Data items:
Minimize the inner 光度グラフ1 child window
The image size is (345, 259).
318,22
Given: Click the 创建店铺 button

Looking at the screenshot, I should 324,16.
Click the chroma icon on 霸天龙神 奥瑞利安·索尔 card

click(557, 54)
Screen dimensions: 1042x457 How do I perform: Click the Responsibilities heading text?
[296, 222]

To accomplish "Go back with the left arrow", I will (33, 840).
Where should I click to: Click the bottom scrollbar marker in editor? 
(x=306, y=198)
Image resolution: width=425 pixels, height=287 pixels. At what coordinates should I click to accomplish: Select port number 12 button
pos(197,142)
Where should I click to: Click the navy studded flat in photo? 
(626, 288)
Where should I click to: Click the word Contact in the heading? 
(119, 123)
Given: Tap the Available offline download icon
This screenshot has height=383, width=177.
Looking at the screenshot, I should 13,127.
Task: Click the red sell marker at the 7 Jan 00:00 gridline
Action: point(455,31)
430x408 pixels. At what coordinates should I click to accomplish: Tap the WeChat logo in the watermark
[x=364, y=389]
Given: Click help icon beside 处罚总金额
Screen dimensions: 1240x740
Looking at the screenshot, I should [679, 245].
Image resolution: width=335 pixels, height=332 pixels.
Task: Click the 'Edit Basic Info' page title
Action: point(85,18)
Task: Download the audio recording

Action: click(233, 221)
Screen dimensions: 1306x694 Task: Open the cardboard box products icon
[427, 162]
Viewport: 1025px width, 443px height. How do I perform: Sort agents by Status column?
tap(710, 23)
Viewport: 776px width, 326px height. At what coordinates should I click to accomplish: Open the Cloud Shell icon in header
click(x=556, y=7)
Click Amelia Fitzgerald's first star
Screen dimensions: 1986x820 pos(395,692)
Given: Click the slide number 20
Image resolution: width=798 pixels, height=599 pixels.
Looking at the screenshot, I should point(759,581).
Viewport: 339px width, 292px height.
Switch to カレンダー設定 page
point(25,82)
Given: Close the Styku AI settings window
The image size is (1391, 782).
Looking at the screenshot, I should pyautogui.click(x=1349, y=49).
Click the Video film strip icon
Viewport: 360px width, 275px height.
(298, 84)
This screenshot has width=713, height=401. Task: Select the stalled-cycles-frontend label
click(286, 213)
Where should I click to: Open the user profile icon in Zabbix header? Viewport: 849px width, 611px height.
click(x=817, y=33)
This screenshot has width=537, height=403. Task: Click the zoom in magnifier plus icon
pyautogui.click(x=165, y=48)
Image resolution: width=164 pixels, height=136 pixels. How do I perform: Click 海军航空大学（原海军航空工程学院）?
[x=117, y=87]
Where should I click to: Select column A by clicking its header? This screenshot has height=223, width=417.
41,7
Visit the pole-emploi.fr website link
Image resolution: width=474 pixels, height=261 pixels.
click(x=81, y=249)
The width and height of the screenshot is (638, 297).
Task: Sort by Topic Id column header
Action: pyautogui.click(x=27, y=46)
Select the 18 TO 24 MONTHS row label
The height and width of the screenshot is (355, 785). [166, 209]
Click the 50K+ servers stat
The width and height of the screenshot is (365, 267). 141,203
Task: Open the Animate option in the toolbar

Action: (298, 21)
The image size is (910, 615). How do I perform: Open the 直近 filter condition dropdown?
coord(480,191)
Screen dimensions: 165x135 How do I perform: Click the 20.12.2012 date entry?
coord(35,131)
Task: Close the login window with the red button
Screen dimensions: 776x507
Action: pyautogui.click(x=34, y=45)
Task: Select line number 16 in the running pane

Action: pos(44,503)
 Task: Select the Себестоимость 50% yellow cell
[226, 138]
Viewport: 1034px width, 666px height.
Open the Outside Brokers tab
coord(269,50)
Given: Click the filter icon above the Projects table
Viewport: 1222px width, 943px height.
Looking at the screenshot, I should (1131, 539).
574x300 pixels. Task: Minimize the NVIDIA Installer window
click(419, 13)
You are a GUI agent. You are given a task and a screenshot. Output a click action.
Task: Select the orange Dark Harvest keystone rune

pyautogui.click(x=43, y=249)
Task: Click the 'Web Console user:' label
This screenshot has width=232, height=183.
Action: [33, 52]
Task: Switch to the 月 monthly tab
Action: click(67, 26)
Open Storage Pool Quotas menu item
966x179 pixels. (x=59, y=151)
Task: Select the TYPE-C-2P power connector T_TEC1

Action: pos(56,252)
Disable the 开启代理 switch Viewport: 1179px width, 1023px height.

* REQUIRED ACTION:
Output the complete set of records word for word.

* TASK OUTPUT:
Minimize the inner 光度グラフ1 child window
The image size is (345, 259).
318,22
Given: Click the 创建店铺 button

Looking at the screenshot, I should 324,16.
Click the chroma icon on 霸天龙神 奥瑞利安·索尔 card

click(557, 54)
Screen dimensions: 1042x457 How do I perform: Click the Responsibilities heading text?
[296, 222]

To accomplish "Go back with the left arrow", I will (33, 840).
Where should I click to: Click the bottom scrollbar marker in editor? 
(x=306, y=198)
Image resolution: width=425 pixels, height=287 pixels. At what coordinates should I click to accomplish: Select port number 12 button
pos(197,142)
Where should I click to: Click the navy studded flat in photo? 
(626, 288)
Where should I click to: Click the word Contact in the heading? 
(119, 123)
Given: Tap the Available offline download icon
This screenshot has height=383, width=177.
Looking at the screenshot, I should 13,127.
Task: Click the red sell marker at the 7 Jan 00:00 gridline
Action: point(455,31)
430x408 pixels. At what coordinates should I click to accomplish: Tap the WeChat logo in the watermark
[x=364, y=389]
Given: Click help icon beside 处罚总金额
Screen dimensions: 1240x740
Looking at the screenshot, I should [679, 245].
Image resolution: width=335 pixels, height=332 pixels.
Task: Click the 'Edit Basic Info' page title
Action: point(85,18)
Task: Download the audio recording

Action: click(233, 221)
Screen dimensions: 1306x694 Task: Open the cardboard box products icon
[427, 162]
Viewport: 1025px width, 443px height. How do I perform: Sort agents by Status column?
tap(710, 23)
Viewport: 776px width, 326px height. At what coordinates should I click to accomplish: Open the Cloud Shell icon in header
click(x=556, y=7)
Click Amelia Fitzgerald's first star
Screen dimensions: 1986x820 pos(395,692)
Given: Click the slide number 20
Image resolution: width=798 pixels, height=599 pixels.
Looking at the screenshot, I should point(759,581).
Viewport: 339px width, 292px height.
Switch to カレンダー設定 page
point(25,82)
Given: Close the Styku AI settings window
The image size is (1391, 782).
Looking at the screenshot, I should pyautogui.click(x=1349, y=49).
Click the Video film strip icon
Viewport: 360px width, 275px height.
(298, 84)
This screenshot has width=713, height=401. Task: Select the stalled-cycles-frontend label
click(286, 213)
Where should I click to: Open the user profile icon in Zabbix header? Viewport: 849px width, 611px height.
click(x=817, y=33)
This screenshot has width=537, height=403. Task: Click the zoom in magnifier plus icon
pyautogui.click(x=165, y=48)
Image resolution: width=164 pixels, height=136 pixels. How do I perform: Click 海军航空大学（原海军航空工程学院）?
[x=117, y=87]
Where should I click to: Select column A by clicking its header? This screenshot has height=223, width=417.
41,7
Visit the pole-emploi.fr website link
Image resolution: width=474 pixels, height=261 pixels.
click(x=81, y=249)
The width and height of the screenshot is (638, 297).
Task: Sort by Topic Id column header
Action: pyautogui.click(x=27, y=46)
Select the 18 TO 24 MONTHS row label
The height and width of the screenshot is (355, 785). [166, 209]
Click the 50K+ servers stat
The width and height of the screenshot is (365, 267). 141,203
Task: Open the Animate option in the toolbar

Action: (298, 21)
The image size is (910, 615). How do I perform: Open the 直近 filter condition dropdown?
coord(480,191)
Screen dimensions: 165x135 How do I perform: Click the 20.12.2012 date entry?
coord(35,131)
Task: Close the login window with the red button
Screen dimensions: 776x507
Action: pyautogui.click(x=34, y=45)
Task: Select line number 16 in the running pane

Action: pos(44,503)
 Task: Select the Себестоимость 50% yellow cell
[226, 138]
Viewport: 1034px width, 666px height.
Open the Outside Brokers tab
coord(269,50)
Given: Click the filter icon above the Projects table
Viewport: 1222px width, 943px height.
Looking at the screenshot, I should (1131, 539).
574x300 pixels. Task: Minimize the NVIDIA Installer window
click(419, 13)
You are a GUI agent. You are given a task and a screenshot. Output a click action.
Task: Select the orange Dark Harvest keystone rune

pyautogui.click(x=43, y=249)
Task: Click the 'Web Console user:' label
This screenshot has width=232, height=183.
Action: [33, 52]
Task: Switch to the 月 monthly tab
Action: click(67, 26)
Open Storage Pool Quotas menu item
966x179 pixels. (x=59, y=151)
Task: Select the TYPE-C-2P power connector T_TEC1

Action: pos(56,252)
Disable the 开启代理 switch Viewport: 1179px width, 1023px height.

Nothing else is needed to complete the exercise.